Community Wealth Building is about using existing local wealth and redirecting the public spending of ‘anchor institutions’, rather than incentivising what economists call ‘inward investment’. What is the historical background to this approach to Community Economic Development?
Well, I’ll talk about Preston first in particular. What is quite telling is how our story fits into the global context. It is now the 10th anniversary of the Financial Crisis and the global recession that followed. In Preston, before I started at the council, we had an inward investment scheme in partnership with two of the biggest developers within the global economy. The idea was to regenerate a deprived part of the city centre, investing roughly £700m. Then in 2008 we had the economic crash, roughly 10 years after we started the project, and the main anchor store, John Lewis, decided to pull-out. So we needed to explore other options and start again.
For me, this is quite significant. It seems to fit in very well with the fact we have a dysfunctional financial system, which caused recession and austerity. So we realised that you need to start with what you have– existing wealth. One approach we’re exploring is community banking – a not-for-profit bank that can lend to small business, and those who have difficult accessing loans. While it’s about redirecting public money, which already exists, it is also about creating new wealth. You also find that the more you buy locally, and invest locally, you tend to get a good return to the city council. If there’s more businesses, more people are paying taxes, for instance.
Do you think post-industrial cities, such as Cleveland, Ohio, much like Preston, are good places for Community Wealth Building approaches?
I do. Cleveland has experienced more economic hardship than Preston, though we still have significant challenges. The disinvestment that has occurred in Cleveland can also occur across areas like Preston. Large corporations are more interested in the large cities like central London and central Manchester,and for places like Preston, a small city in the North West of England, it can often be difficult to attract such investment.
The other side of the coin is that if you are successful in attracting inward investment, it can be at the expense of independent businesses. You might attract a new supermarket, but the supermarket will only source a small percentage of their products from the local economy, whereas outdoor markets are independent and source locally. So, superficially, attracting a new supermarket may look like a good deal for the local economy, but this is not always the case.

• _SOURCE DATA_:

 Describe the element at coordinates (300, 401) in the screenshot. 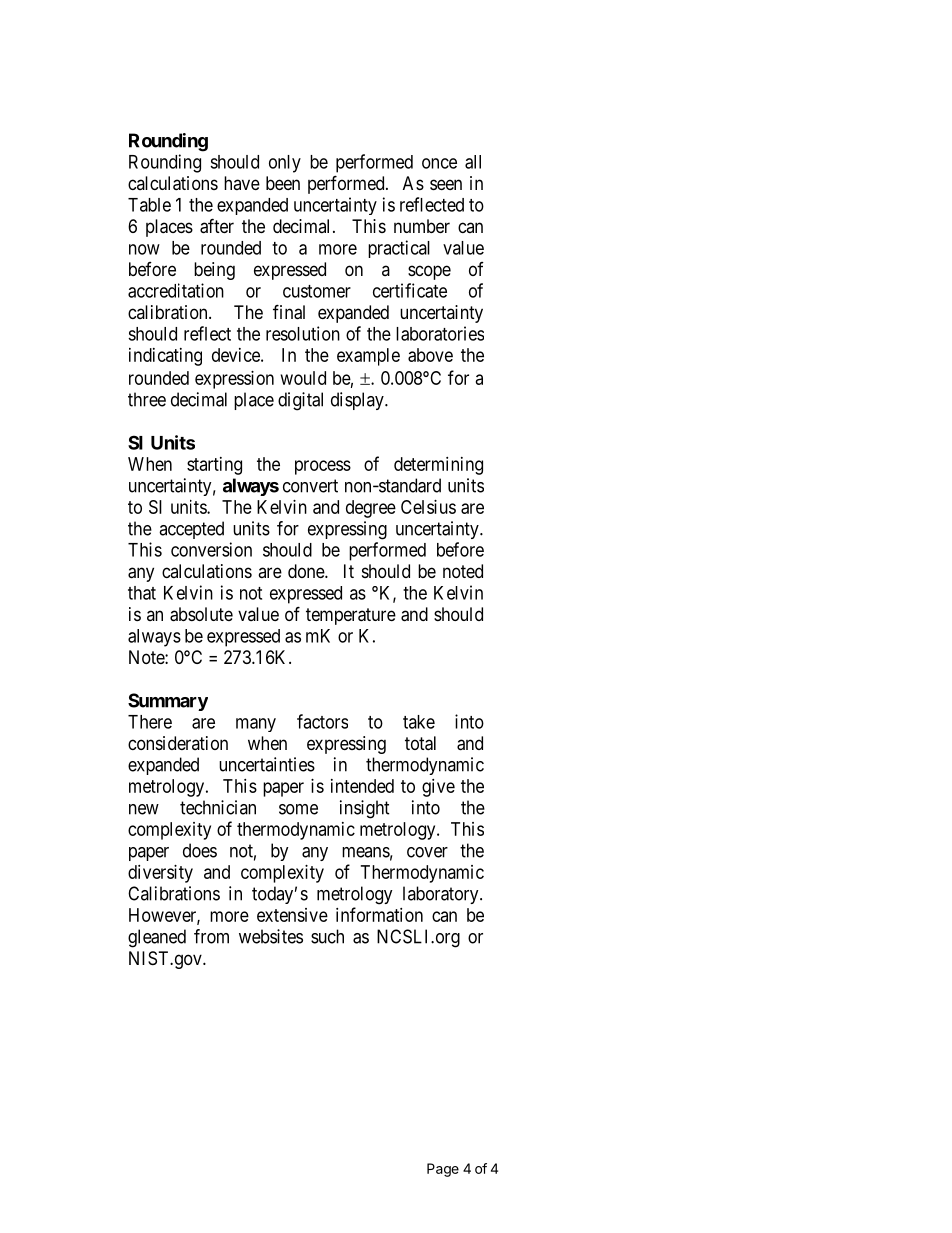

I see `digital` at that location.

• _EXERCISE SET_:
1. In the interview about Community Wealth Building in Preston, which anchor store pulled out of the city-centre regeneration scheme?
2. Extend the interview on Community Wealth Building in Preston from where it stops.

• _ANSWERS PROVIDED_:
1. John Lewis

2.
The biggest challenge is cultural, though. The assumption that large corporations bring wealth is difficult to disrupt – it’s the neoliberal consensus of the last 40 years. There are alternatives, and those alternatives are very successful. The Community Wealth Building is about encouraging the democratisation of the economy. Procurement is very important for public institutions, and the Centre for Local Economic Strategies are currently analysing the latest figures of how much public spending we’ve collaboratively repatriated to local suppliers. It’s also about encouraging credit unions, co-operative enterprise, public institutions paying and promoting the Living Wage, municipal energy, pension funds, local banking, and independent businesses. If you bring all this together and you get the local public sector involved, you’re basically creating your own ecosystem, which is going to be extremely resilient and create a lot of equality. The only thing is that it is a very hard slog, and things change slowly. We started this four years ago and we do feel we are making significant progress, though, especially improvements in our index of deprivation and the figures of those receiving the living wage, particularly women.
These approaches are not always that obvious, though. You have to start by identifying existing local wealth and redirecting it, and also find new ways of organising the local economy.
Are more traditional parts of the labour movement receptive to the Community Wealth Building approach?
Yes. Trade unions, such as Unite, are very open to the approach as they are seeing the economy and employment practices change. Traditionally, you would apply for a job, have an interview, and if you were successful, you would get a contract of employment. Now with platform technologies, you can work for Deliveroo, but you’re not applying in the traditional way, instead you are registering online.
A lot of our procurement strategy is about the Living Wage, eliminating zero-hour contracts, and ensuring that local workers are employed as part of any development projects. So I do believe there is synergy between the unions, co-operatives, and Community Wealth Building strategies. They could be working together more, but we are actively having these conversations.
Your procurement strategy at Preston council, which includes the spend of a large network of public institutions, and is informed by your own social value framework, prioritises local businesses, and worked-owned businesses. How has this impacted the local economy and the co-operative sector over the last few years?
We’ve worked with the Centre for Local Economic Strategies (CLES), who have been a fantastic partner, and we will find out the latest figures of how much public money we’ve retained within Lancashire.
Initially, we started this journey by visiting the head of local anchor institutions, of which around 10 are part of our network. We had to get high level agreements from the CEO or leader of the organisation, and then with CLES we encouraged cultural change around procurement practice. This is about creating an environment where we communicate the procurement opportunities to local businesses. It is about breaking large contracts into smaller contracts, making it easier for smaller businesses to bid. At Preston City Council we have a social value policy, and even the university and colleges are informed by social value within their strategy. There is no formal agreement across the network of anchors but there is a strong collaborative approach.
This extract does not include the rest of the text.